Firewall firefighting

The intention of this post is to explain what’s been happening with the University Firewall, what we’ve been doing about it and what we intend to do.

The University Firewall Service is provided by a pair of Cisco FWSMs running as an active/standby failover pair in a Cisco Catalyst 6500 chassis.

Over the past month or so there have been a couple of fifteen-minute interruptions to the University’s Internet connection.  Our investigations suggested that the FWSMs may have been to blame.  We contacted the Cisco TAC (Technical Assistance Centre) for a comprehensive diagnosis but since we were running an old version of the FWSM firmware, they wanted us to upgrade to the latest version before helping us.  This firmware upgrade was scheduled for early on the morning of Tuesday 28th June.

During the evening of Monday 27th the active FWSM entered a state of continually rebooting.  The standby FWSM did not takeover which resulted in the University being cut off from the Internet.  Networks staff came in to the office on a voluntary basis and applied an emergency workaround.  This consisted of bypassing the firewalls completely and recreating the ruleset as an ACL (Access Control List).  An ACL doesn’t provide connection tracking like a firewall does but since the firewall policy is default open an ACL offers very similar functionality in our case.

On Tuesday morning the FWSMs were upgraded as planned, put back into service, and the ACL removed.

On Wednesday afternoon in an unrelated incident an IOS bug was triggered which led to a number of backbone Catalyst 6500s rebooting which resulted in the loss of network connectivity for ten minutes.  The trigger for this bug is now known and we have put measures in place to prevent a repeat.  The reboot of the FWSMs’ 6500 caused them to fallover (which they shouldn’t) so we put the ACL back in service.

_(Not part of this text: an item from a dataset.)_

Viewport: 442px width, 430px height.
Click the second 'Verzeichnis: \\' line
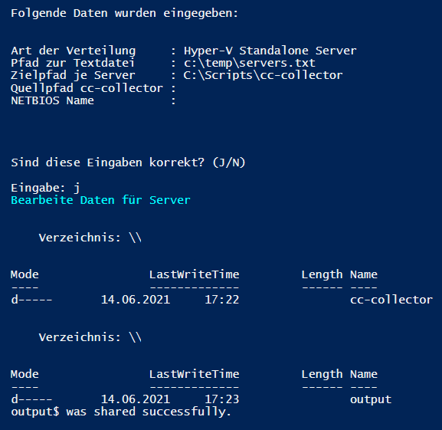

Now that our FWSMs are running the latest software we have once again sought help from the Cisco TAC.  The FWSMs are giving indications that they are not coping with our traffic load even though it is significantly lower than Cisco’s specification.  On the basis that the FWSMs are suffering from a hardware fault, Cisco is sending us a pair of new FWSMs which we hope will arrive early next Monday.  Assuming that they do arrive in time, we’ll prepare them on Monday and then put them into service during the standard maintenance window on Tuesday 5th July.

EDIT 4th July: the replacement hardware arrived right at the end of the day so no swap-outs tomorrow morning.